The flattest explosion
An explosion the size of our solar system has stunned scientists because its shape – similar to an extremely flat disk – challenges everything we know about explosions in space. The observed explosion was a bright Fast Blue Optical Transient (FBOT) – an extremely rare type of explosion, much rarer than, say, supernovae. The first bright FBOT was discovered in 2018 and was nicknamed “the cow.”
Explosions of stars in the universe are almost always spherical, because the stars themselves are spherical. However, this explosion, which occurred 180 million light-years away, is the flattest ever discovered in space, with a disk-like shape formed a few days after its discovery. This part of the explosion may have come from material ejected by the star just before it exploded. It is still unclear how bright FBOT explosions form, but it is hoped that this observation will bring us closer to that understanding.
Dr. Justyn Maund, lead author of the study from the Department of Physics and Astronomy at the University of Sheffield, says, “Very little is known about FBOT explosions – they just don’t behave the way exploding stars should, they are too bright and evolve too quickly. Simply put, they’re weird, and this new observation makes them even weirder. There are a few possible explanations: the stars in question could have created a disk just before they died, or they could be failed supernovae in which the core of the star collapses into a black hole or neutron star, which then engulfs the rest of the star.”
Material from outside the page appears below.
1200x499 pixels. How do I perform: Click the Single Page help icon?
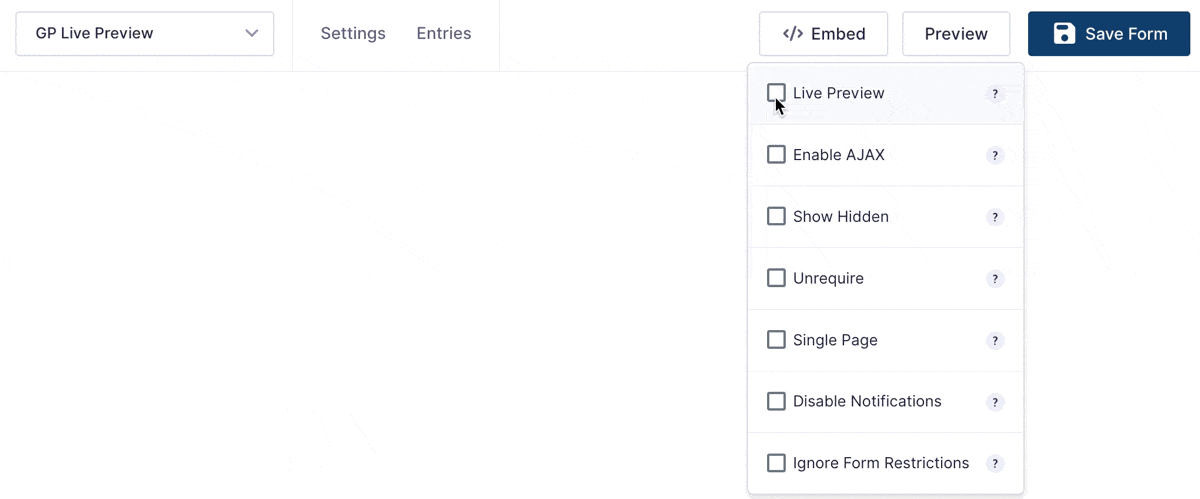(995, 341)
The scientists made the discovery after accidentally spotting a flash of polarized light. Using the Liverpool Telescope, located on La Palma, they were able to measure the polarization of the explosion – using the astronomical equivalent of polarizing sunglasses. Measuring the polarization allowed them to measure the shape of the explosion, allowing them to see something the size of our solar system, but located in a galaxy 180 million light-years away. Using the data, they were then able to reconstruct the 3D shape of the explosion and map its edges. The Liverpool Telescope’s mirror is only 2 meters in diameter, but by studying the polarization, the astronomers were able to reconstruct the shape of the explosion as if the telescope were about 750 kilometers in diameter.
The researchers will now conduct a new survey with the Vera Rubin International Observatory in Chile, which should help discover more FBOTs and better understand them.